The theme is familiar: with the rest of the country apparently lifeless, an unlikely group assembles and does its best to survive, battling whatever it is that is threatening to take over – which in this case, are rudimentary remote-control zombie robots, nut-and-bolted together from the contents of various back rooms at Shepperton. Whatever is controlling these proto-cybermen has its designs on the humans too, wanting to turn them into ‘sightless, mindless slaves’, as Nolan has it. The group alternate between hotel and village drill hall as they stand guard and attempt to repel the slow-moving robots who, along with the now blob-eyed villagers, re-awakened into zombie life, threaten their existence.

Now here’s a curious scene. Lorna, the pregnant girl, rises in the middle of the night to get herself a glass of milk. Nolan watches her protectively from the shadows. A clarinet and strings play a pleasant interlude – until a cyber-zombie approaches from down an alleyway and turns to watch the oblivious girl through the window. Nolan watches it watching Lorna, the music builds to a crescendo – and then the girl turns the light off and walks out of the room, and the zombie-robot turns and teeters past Nolan, who wonders if he should clunk it over the head with his rifle, but doesn’t, and lets it walk off. No fuss, no mess. I rather admire a film that only just breaks the hour mark but which is so relaxed about how it spends its time. Maybe they could only afford to destroy the one costume, which happens when Nolan smashes into a robot in his Land Rover, leaving a smoking heap of circuitry and tin foil in the road.

Enthusiasts of ‘curious goings-on down English country lanes’ films will realise that The Earth Dies Screaming shares a few points of comparison with Wolf Rilla’s 1960 film Village of the Damned (adapted from John Wyndham’s The Midwich Cuckoos), in which another undefined event of extra-terrestrial origin occurs in a home counties setting and leaves a lasting effect. It also shares with this earlier film a minimum budget/maximum effectiveness aesthetic. In this regard, Village’s supreme moment comes with Peter Vaughan’s village bobby walking his bicycle into the infected area and simply falling over, out cold, to show its potency; The Earth Dies Screaming uses this technique up early on as a bowler-hatted city chap simply drops his briefcase and umbrella (though not his newspaper) and falls backwards onto a luggage cart on a suburban railway platform.

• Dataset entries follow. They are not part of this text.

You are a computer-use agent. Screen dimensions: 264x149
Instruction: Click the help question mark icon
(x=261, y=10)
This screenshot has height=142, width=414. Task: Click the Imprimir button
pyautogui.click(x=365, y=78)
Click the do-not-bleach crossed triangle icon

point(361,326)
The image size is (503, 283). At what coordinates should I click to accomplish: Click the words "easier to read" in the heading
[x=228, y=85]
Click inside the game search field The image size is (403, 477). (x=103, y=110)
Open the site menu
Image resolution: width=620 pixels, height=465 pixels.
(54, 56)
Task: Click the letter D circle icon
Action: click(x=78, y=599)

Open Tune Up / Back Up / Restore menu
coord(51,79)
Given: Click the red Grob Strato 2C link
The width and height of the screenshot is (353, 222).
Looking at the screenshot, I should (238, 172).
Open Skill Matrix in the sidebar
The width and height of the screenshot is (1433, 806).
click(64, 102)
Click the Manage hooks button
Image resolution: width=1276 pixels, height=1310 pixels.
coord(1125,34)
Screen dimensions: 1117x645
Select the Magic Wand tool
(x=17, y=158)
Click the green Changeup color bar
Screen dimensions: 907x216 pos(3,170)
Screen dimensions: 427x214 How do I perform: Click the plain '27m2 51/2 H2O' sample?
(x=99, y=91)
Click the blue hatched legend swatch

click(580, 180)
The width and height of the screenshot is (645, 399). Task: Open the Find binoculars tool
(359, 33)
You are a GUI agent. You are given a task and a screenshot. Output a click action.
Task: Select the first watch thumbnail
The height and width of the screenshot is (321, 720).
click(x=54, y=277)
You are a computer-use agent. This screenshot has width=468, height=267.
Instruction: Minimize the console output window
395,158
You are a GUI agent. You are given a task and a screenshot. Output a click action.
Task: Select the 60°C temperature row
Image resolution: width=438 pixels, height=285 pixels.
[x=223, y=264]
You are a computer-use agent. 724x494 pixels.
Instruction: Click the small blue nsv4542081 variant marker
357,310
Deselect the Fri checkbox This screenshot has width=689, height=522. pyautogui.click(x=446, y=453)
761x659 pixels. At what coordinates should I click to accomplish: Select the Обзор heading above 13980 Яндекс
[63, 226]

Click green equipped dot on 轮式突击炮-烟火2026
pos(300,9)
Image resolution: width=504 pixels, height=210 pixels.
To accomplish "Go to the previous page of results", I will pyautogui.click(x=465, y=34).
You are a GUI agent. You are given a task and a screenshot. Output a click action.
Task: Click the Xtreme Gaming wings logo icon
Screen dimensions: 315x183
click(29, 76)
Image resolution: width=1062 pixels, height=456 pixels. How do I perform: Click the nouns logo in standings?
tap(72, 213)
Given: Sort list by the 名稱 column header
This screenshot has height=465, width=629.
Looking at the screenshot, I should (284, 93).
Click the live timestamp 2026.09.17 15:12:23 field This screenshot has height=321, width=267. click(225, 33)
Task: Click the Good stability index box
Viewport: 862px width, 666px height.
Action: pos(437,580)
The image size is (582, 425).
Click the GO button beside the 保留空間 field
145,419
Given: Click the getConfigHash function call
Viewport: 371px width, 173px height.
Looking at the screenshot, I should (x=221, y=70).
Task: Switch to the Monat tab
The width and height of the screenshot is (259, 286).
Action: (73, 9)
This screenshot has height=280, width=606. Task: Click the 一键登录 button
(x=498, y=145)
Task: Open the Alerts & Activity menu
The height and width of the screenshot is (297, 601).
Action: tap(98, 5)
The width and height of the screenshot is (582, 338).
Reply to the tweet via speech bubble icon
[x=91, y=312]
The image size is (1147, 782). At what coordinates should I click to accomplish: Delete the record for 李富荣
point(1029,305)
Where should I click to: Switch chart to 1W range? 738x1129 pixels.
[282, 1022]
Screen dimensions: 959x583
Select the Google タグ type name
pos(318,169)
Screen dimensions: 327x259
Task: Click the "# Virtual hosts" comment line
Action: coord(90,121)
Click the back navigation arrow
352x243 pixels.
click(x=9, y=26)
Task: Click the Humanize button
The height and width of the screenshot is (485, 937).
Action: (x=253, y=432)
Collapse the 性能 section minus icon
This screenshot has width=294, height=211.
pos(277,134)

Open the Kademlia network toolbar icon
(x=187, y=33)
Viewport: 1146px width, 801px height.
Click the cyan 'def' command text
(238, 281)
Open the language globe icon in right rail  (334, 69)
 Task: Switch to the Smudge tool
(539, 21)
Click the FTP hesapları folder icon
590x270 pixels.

Lutyens’ music certainly lends distinction to the material, and Fisher’s direction is admirably spare and unfussy. And if that means that you know the closer a character gets to the camera, the more likely it is they will soon be receiving a nasty surprise, and that when a character says, it’s as quiet as a tomb here, they are sorely tempting fate, well that can be filed under ‘rewarded expectation’.

At the end, the survivors take off in a plane, hoping that their flight will atttract other survivors throughout the land. As I began this review with the words of continuity man Trevor Nichols, it seems only fair to give him the last words too: Nice to see the traffic moving steadily down that arterial road in the final shot, he said before closedown. Cheeky pup.